Bei Selbständigen, ebenso bei Einkünften aus Kapital ist eine Auskunft für 3 Jahre erforderlich. Für das laufende Geschäftsjahr besteht kein Anspruch (da 6 Monate Zeit für den Geschäftsabschluss zuzugestehen sind). Bei Land- und Forstwirten ist das am 1. Juli beginnende Wirtschaftsjahr maßgeblich.

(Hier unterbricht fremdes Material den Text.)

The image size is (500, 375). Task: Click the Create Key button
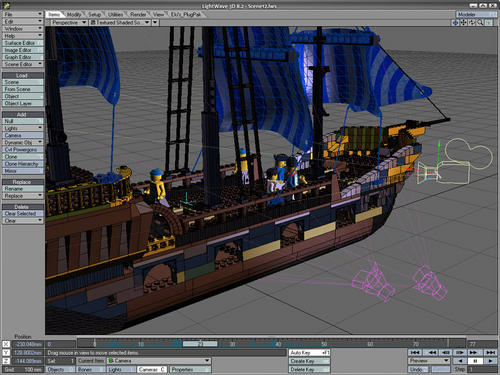point(309,361)
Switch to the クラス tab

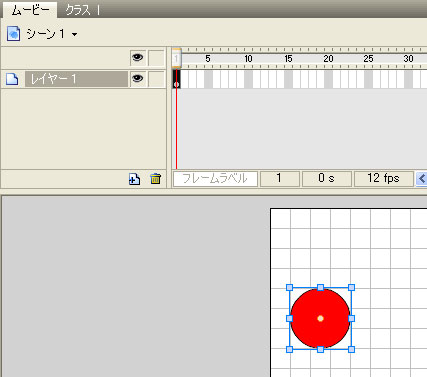(x=78, y=10)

(2) Über Vermögen und Schulden

ist Auskunft zu erteilen, soweit dies zur Feststellung einer Unterhaltsverpflichtung erforderlich ist.
Der Umfang der Pflicht ist in der Rechtsprechung ungeklärt. Es genügt, die Vermögenswerte zu offenbaren, die zu regelmäßigen Einkünften führen können. Einmalige Einkünfte (wie Spielgewinn oder besonderer Verkaufserlös) sind als Vermögen anzugeben.
Über das Vermögen kann nur bezogen auf einen Zeitpunkt und nicht für einen Zeitraum Auskunft verlangt werden. Damit scheidet eine Auskunft über den Verbleib eines Gegenstandes aus.
Zeitpunkt kann der 31.12. des Vorjahres, aber auch ein anderer Stichtag sein, wenn dies zumutbar ist. Regelmäßig wird jedoch der Stichtag der Zugang des Aufforderunkschreibens sein.
Die Auskunft ist nur nach dem eigenen Kenntnisstand ohne Hinzuziehung Dritter (wie z.B. Steuerberater) geschuldet.
Die Erklärung, dass Vermögen nicht vorhanden ist, ist ausreichend.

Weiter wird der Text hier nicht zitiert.